L’inchiesta del New York Times sul massacro di musulmani sciiti in Nigeria

A ottobre l'esercito ha ucciso decine di persone durante una protesta pacifica, e poi ha mentito su quello che era successo

Soldati nigeriani al checkpoint nella periferia di Abuja durante la manifestazione del 29 ottobre (SODIQ ADELAKUN/AFP/Getty Images)
Soldati nigeriani al checkpoint nella periferia di Abuja durante la manifestazione del 29 ottobre (SODIQ ADELAKUN/AFP/Getty Images)

Il New York Times ha pubblicato un’inchiesta su un massacro compiuto lo scorso 29 ottobre da alcuni reparti delle forze di sicurezza nigeriane contro i partecipanti di una manifestazione di musulmani sciiti ad Abuja, la capitale della Nigeria.

Secondo l’esercito nigeriano, negli scontri furono uccisi sei manifestanti. I video e le testimonianze raccolte dal New York Times, da Reuters e da alcune ong che operano in Nigeria mostrano però che i morti furono qualche decina, probabilmente più di 40; e suggeriscono inoltre che, a differenza di quanto sostenuto dall’esercito nigeriano, furono i militari ad attaccare per primi, sparando indiscriminatamente sulla folla. Non è la prima volta che in Nigeria vengono compiuti simili massacri e le violenze di ottobre hanno mostrato come il presidente nigeriano Muhammadu Buhari non sia ancora riuscito a fermare gli eccessi del suo esercito, nonostante le promesse.

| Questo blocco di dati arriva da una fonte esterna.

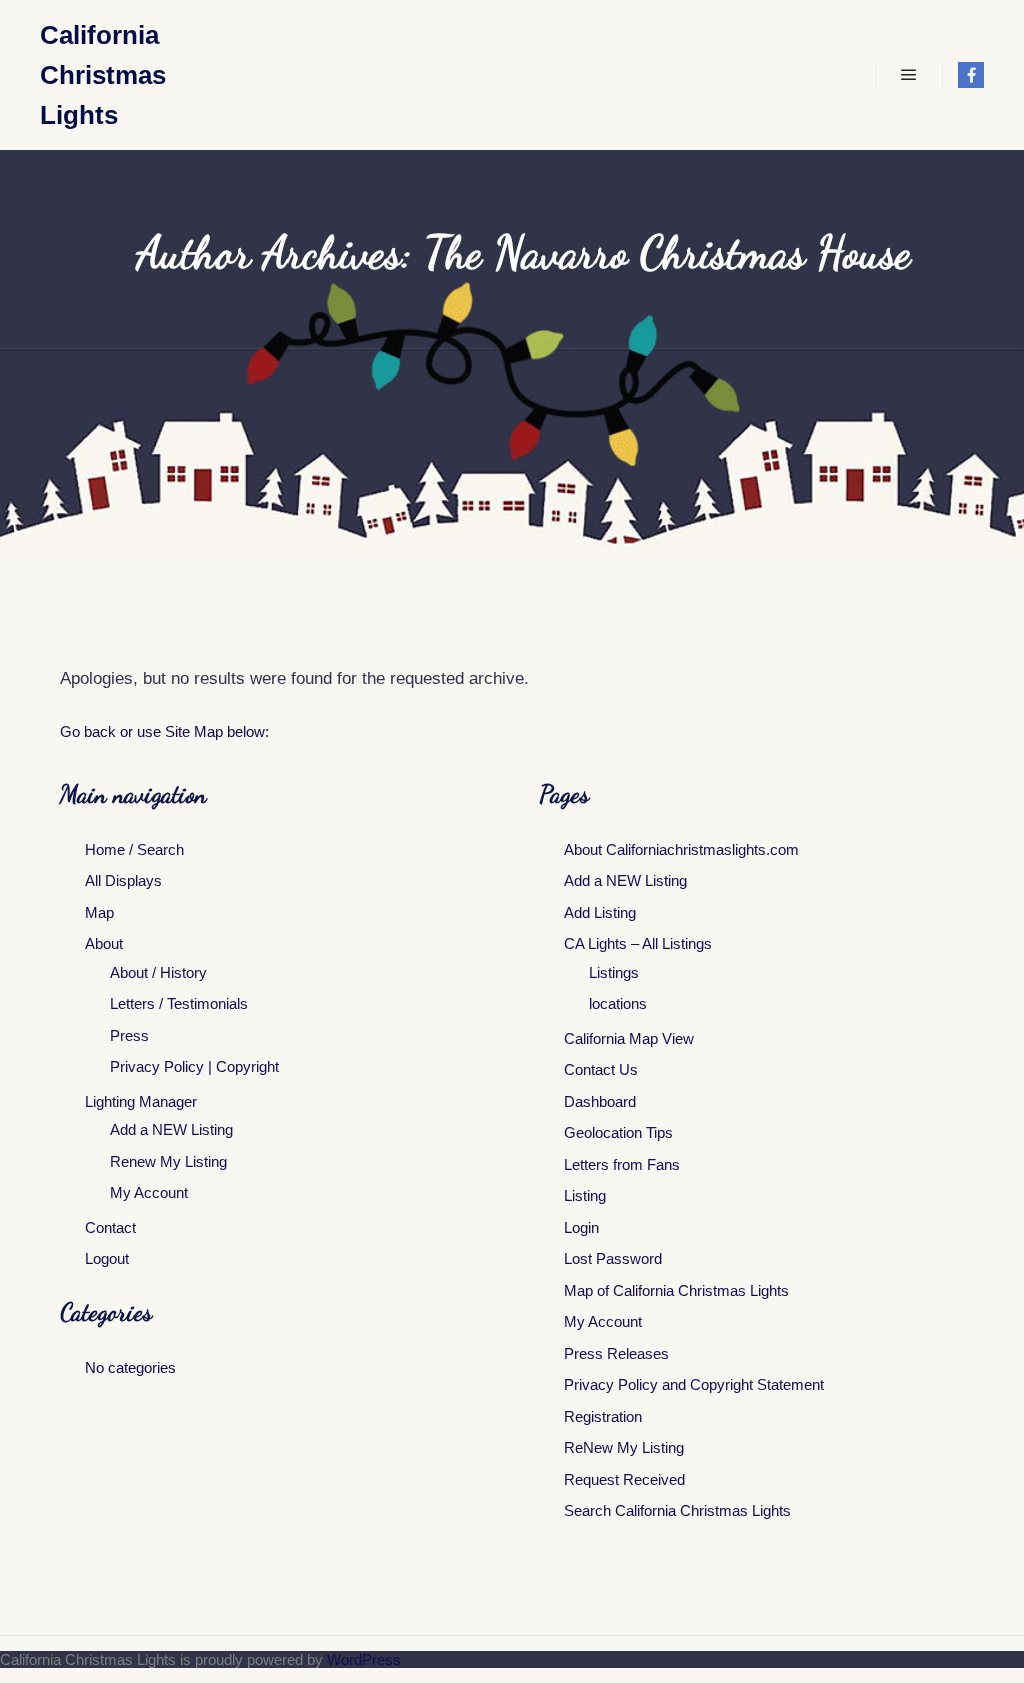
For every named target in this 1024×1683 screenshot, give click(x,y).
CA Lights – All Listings (638, 943)
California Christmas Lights (103, 75)
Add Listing (600, 912)
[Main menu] (909, 75)
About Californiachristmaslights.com (681, 849)
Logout (107, 1258)
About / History (158, 972)
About (104, 943)
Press (129, 1035)
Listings (614, 972)
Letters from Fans (622, 1164)
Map (99, 912)
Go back (88, 731)
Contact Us (601, 1069)
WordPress (364, 1659)
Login (581, 1227)
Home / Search (134, 849)
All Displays (123, 880)
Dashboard (600, 1101)
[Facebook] (971, 75)
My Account (149, 1192)
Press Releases (616, 1353)
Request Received (624, 1479)
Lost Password (613, 1258)
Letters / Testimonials (179, 1003)
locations (618, 1003)
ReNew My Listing (624, 1447)
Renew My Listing (168, 1161)
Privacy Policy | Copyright (194, 1066)
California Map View (629, 1038)
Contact (110, 1227)
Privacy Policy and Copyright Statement (694, 1384)
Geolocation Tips (618, 1132)
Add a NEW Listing (171, 1129)
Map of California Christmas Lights (676, 1290)
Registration (603, 1416)
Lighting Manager (141, 1101)
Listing (585, 1195)
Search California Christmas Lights (677, 1510)
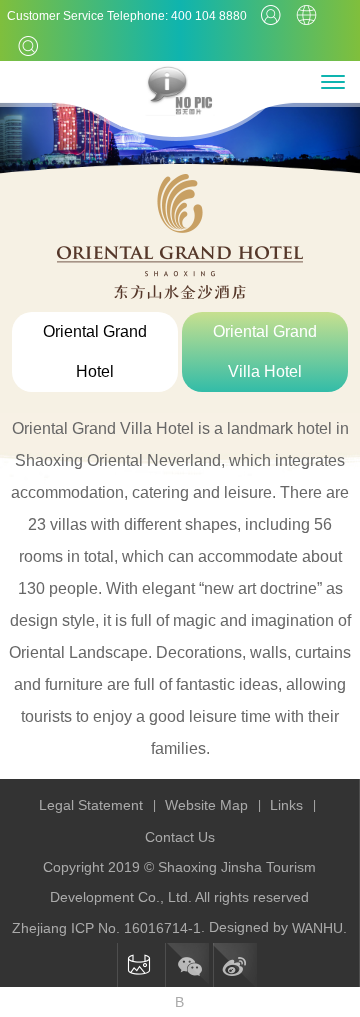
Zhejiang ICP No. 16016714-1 (106, 928)
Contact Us (180, 837)
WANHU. (319, 928)
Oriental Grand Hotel (95, 351)
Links (286, 805)
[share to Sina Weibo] (235, 965)
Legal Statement (91, 805)
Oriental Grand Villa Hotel (265, 351)
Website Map (206, 805)
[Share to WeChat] (187, 965)
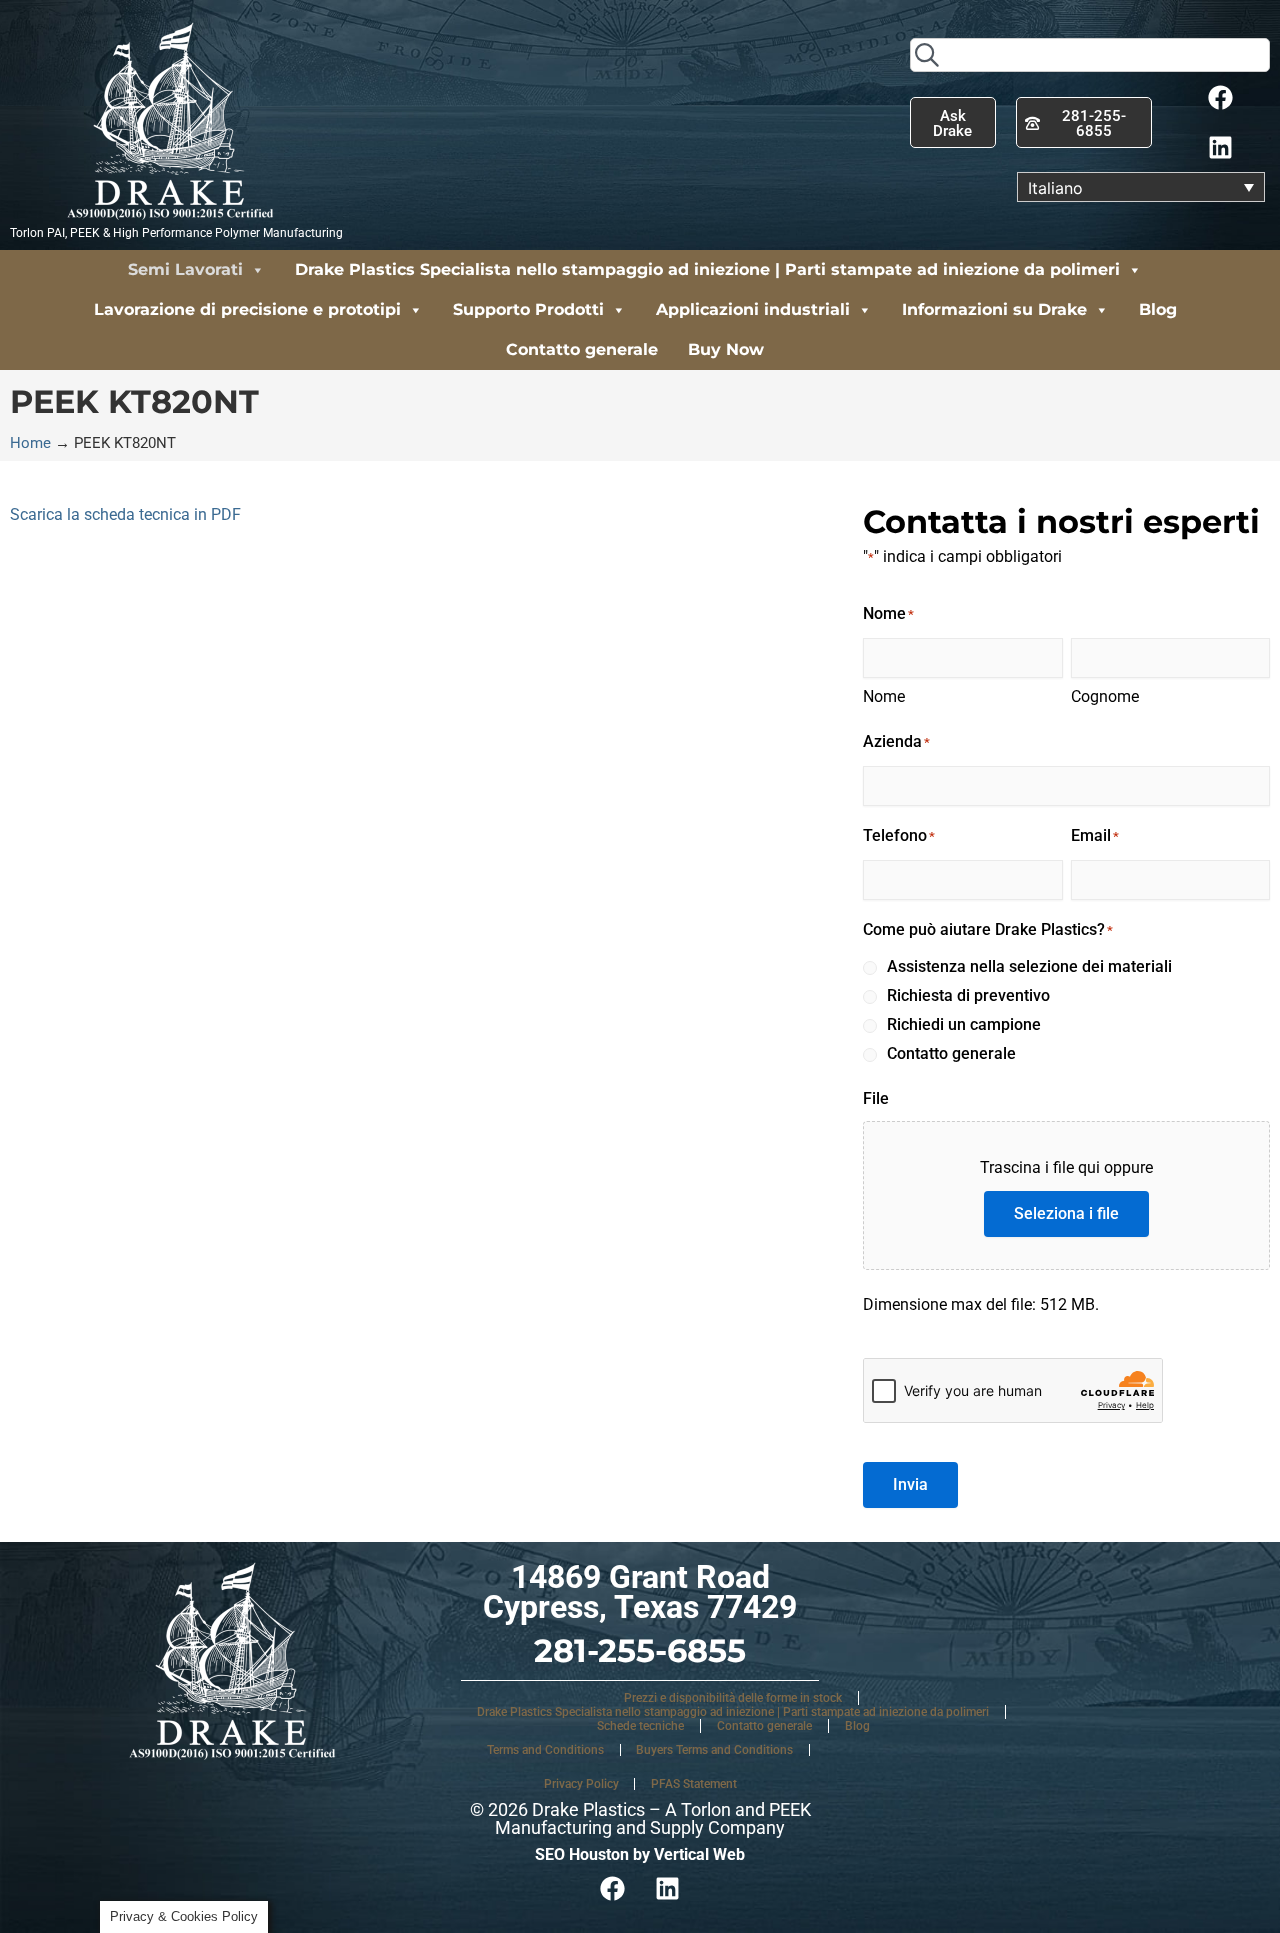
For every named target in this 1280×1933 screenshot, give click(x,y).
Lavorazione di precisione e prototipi (247, 309)
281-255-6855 (640, 1650)
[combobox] (1090, 55)
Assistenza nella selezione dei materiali (1029, 966)
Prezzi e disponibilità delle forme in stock (733, 1698)
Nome (884, 696)
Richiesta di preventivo (968, 995)
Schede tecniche (640, 1726)
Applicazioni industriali (753, 309)
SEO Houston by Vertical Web (640, 1854)
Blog (1158, 309)
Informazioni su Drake (994, 309)
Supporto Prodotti (528, 309)
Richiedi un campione (964, 1024)
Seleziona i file (1066, 1213)
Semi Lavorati (185, 269)
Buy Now (726, 349)
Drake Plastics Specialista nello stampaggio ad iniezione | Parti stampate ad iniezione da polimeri (707, 269)
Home (30, 443)
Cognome (1105, 696)
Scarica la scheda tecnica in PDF (125, 514)
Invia (910, 1484)
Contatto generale (582, 349)
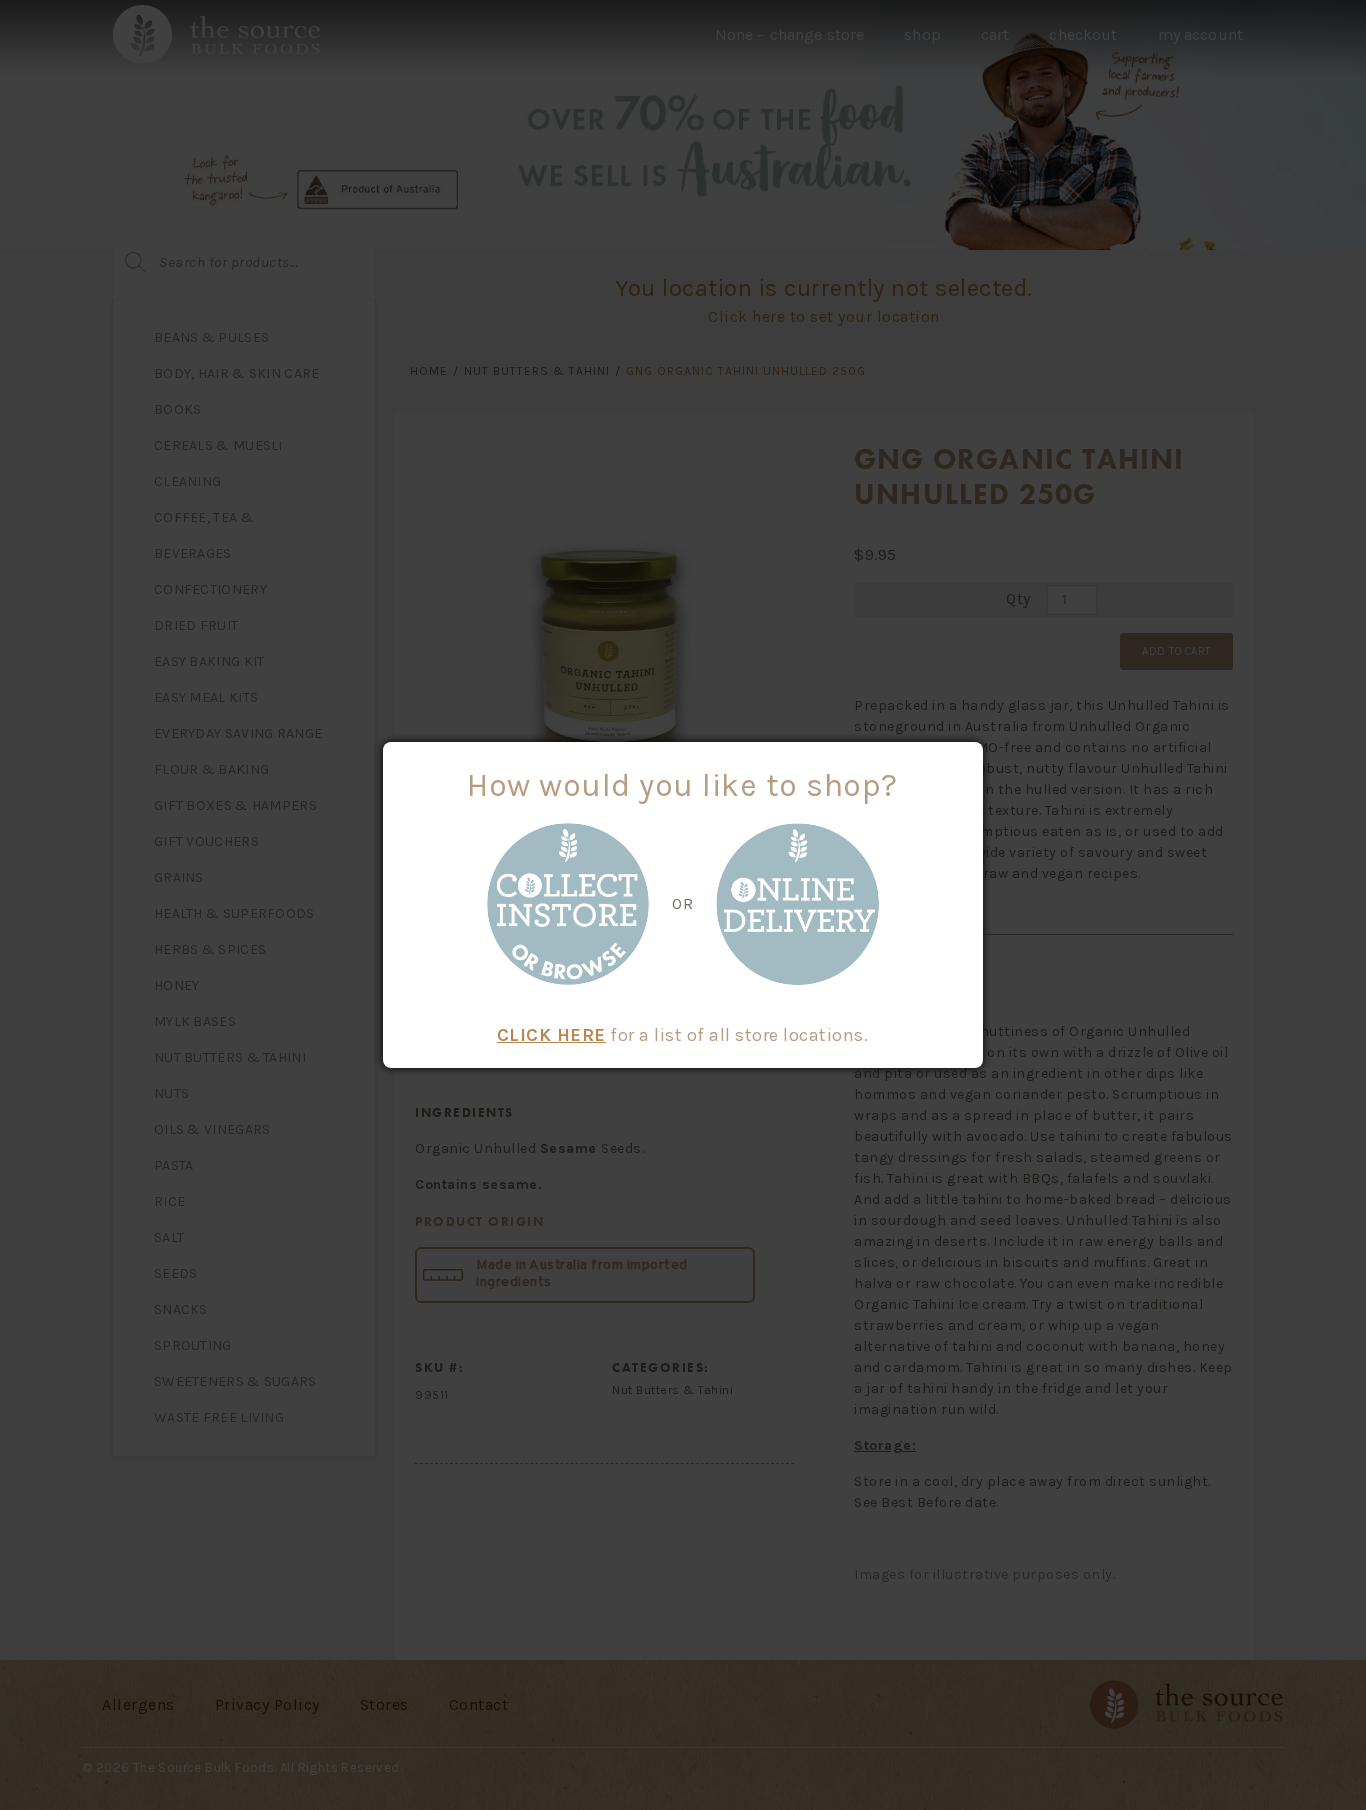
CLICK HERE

Il video dell’inchiesta del New York Times: attenzione, ci sono immagini forti.

L’inchiesta del New York Times ha ricostruito gli eventi del 29 ottobre scorso, quando nell’area di Abuja si tennero alcune marce organizzate dal Movimento islamico della Nigeria, il più grande e noto gruppo di musulmani sciiti nel paese.

In Nigeria la popolazione è per metà cristiana, soprattutto nel sud, e per metà musulmana, soprattutto nel nord. I musulmani sono per lo più sunniti, uno dei due principali orientamenti dell’Islam, i quali non vedono molto di buon occhio i musulmani sciiti, accusati di voler creare una repubblica islamica ispirata a quella iraniana (l’Iran è un paese a stragrande maggioranza sciita). In passato il Movimento islamico della Nigeria era già stato preso di mira dalle forze governative: nel 2015, per esempio, l’esercito nigeriano aveva ucciso circa 350 persone appartenenti al gruppo e aveva arrestato il suo leader, che ancora oggi è in prigione con accuse di terrorismo nonostante un tribunale federale ne abbia ordinato il rilascio.

Il 29 ottobre, ha ricostruito il New York Times, la marcia principale tra quelle organizzate dal Movimento islamico della Nigeria arrivò a un checkpoint nella periferia di Abuja controllato da alcuni soldati nigeriani appartenenti a una unità di élite incaricata di proteggere il presidente Buhari, musulmano sunnita. Il checkpoint era stato messo in piedi per evitare l’entrata in città dei miliziani di Boko Haram, gruppo estremista e terrorista che opera per lo più nel nord della Nigeria. I video girati con gli smartphone e analizzati dal New York Times mostrano come i soldati nigeriani cominciarono a sparare senza essere né attaccati né provocati, utilizzando anche armi che solitamente sono impiegate in guerra, come le mitragliatrici pesanti. Le immagini mostrano poi alcuni manifestanti rispondere lanciando delle pietre, senza però rappresentare una seria minaccia per i soldati. In alcuni video si vedono inoltre i militari sparare sulla folla in fuga, picchiare alcuni manifestanti disarmati e caricarne altri su furgoni militari.

La ricostruzione del New York Times ha smentito la versione data dal governo e dall’esercito nigeriani subito dopo il massacro, che sosteneva che i militari avessero risposto alle provocazioni e che i manifestanti uccisi fossero solo sei. Per giustificare le sue azioni, l’esercito aveva pubblicato sul suo account Twitter un video del presidente statunitense Donald Trump che diceva che le pietre lanciate contro i militari americani lungo la frontiera sud degli Stati Uniti sarebbero state considerate come «spari di arma da fuoco». Il tweet era stato cancellato qualche ora dopo senza dare spiegazioni.

Il massacro del 29 ottobre, ha scritto il New York Times, «è l’ultimo esempio di un esercito che per anni è stato accusato di violazioni dei diritti umani, e che è stato punito o sanzionato raramente nonostante le promesse del presidente Muhammadu Buhari di fermare gli eccessi dei militari e ripristinare la sicurezza nel paese». Dal 2015, cioè da quando Buhari è diventato presidente, le forze di sicurezza nigeriane hanno compiuto massacri, stuprato donne nei campi profughi e arrestato e fatto sparire bambini prelevati dalle regioni dove è presente Boko Haram. Hanno inoltre represso duramente i separatisti del sud-est del paese, contro i quali negli ultimi anni sono state avviate diverse grandi operazioni militari, e hanno impiegato in diverse occasioni una forza eccessiva nel nord-ovest, una zona dove operano diverse gang.